Chi la delibera non l’ha votata, tutto il centrodestra di fatto, ha da ridire: “Una pagina vergognosa della Regione Toscana che oggi tocca il suo punto più basso non facendo onore alla sua storia e approvando una legge che porterà migliaia di fragili, anziani, malati ed emarginati a spingersi verso la morte. Questo non lo possiamo accettare”, dice il deputato di Fratelli d’Italia Francesco Michelotti, definendola legge “disumana e anti costituzionale”, e fa un po’ sorridere, con l’amaro tra i denti.

Uno rimuove il problema, lo ignora o lo mette nel ripostiglio, giusto perché non può farne cenere, e apre bocca giusto non appena qualcuno riesce a ottenere una delibera umana che risponde al diritto incontestabile di decidere se vivere o meno, quando la propria vita non può più essere definita tale. Ma almeno ne aveste discusso e aveste preso decisioni in merito, magari diverse, magari meno umane, ma almeno ne aveste discusso.

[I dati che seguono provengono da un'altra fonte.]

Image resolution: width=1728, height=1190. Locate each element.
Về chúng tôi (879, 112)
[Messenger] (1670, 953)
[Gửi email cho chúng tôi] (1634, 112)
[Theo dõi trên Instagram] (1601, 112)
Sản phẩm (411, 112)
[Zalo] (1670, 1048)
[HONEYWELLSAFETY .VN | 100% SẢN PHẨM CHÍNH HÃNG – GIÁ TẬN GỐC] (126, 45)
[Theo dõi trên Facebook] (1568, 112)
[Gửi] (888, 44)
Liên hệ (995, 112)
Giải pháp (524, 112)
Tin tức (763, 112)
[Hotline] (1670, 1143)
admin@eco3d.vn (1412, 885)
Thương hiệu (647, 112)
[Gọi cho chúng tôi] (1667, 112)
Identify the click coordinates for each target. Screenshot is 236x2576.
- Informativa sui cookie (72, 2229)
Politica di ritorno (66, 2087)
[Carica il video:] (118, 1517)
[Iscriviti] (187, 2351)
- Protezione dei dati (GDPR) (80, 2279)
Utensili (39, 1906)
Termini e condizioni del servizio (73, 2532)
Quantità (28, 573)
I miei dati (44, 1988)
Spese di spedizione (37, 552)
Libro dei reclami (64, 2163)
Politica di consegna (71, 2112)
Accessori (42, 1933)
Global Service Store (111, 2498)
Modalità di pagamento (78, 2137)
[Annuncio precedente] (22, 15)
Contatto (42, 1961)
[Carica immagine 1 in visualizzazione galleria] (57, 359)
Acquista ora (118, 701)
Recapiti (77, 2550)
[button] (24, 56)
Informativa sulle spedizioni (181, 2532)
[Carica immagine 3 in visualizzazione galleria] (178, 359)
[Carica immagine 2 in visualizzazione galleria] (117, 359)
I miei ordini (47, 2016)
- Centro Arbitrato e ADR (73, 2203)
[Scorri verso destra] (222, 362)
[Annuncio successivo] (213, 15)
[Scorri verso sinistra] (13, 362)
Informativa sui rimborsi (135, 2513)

Invece no, peggio dell’omertà, l’importante è che non se ne parli: che si muoia in silenzio, tra atroci sofferenze, ma in silenzio per favore.

La Regione Toscana ne è consapevole, qualora il Governo dovesse decidere e legiferare diversamente, la delibera locale decade e pazienza, ma non mi fascerei la testa. Al di là delle rimostranze del momento, nessuno, ma proprio nessuno ha voglia di metterci testa e coscienza. Il nostro Parlamento è in altre faccende affaccendato, è troppo occupato dall’affaire Santanchè, anche se a ben vedere nemmeno di quello si occupa e si preoccupa.

Siamo in una fase di stasi, diciamo, con l’unica consolazione di avere la s minuscola.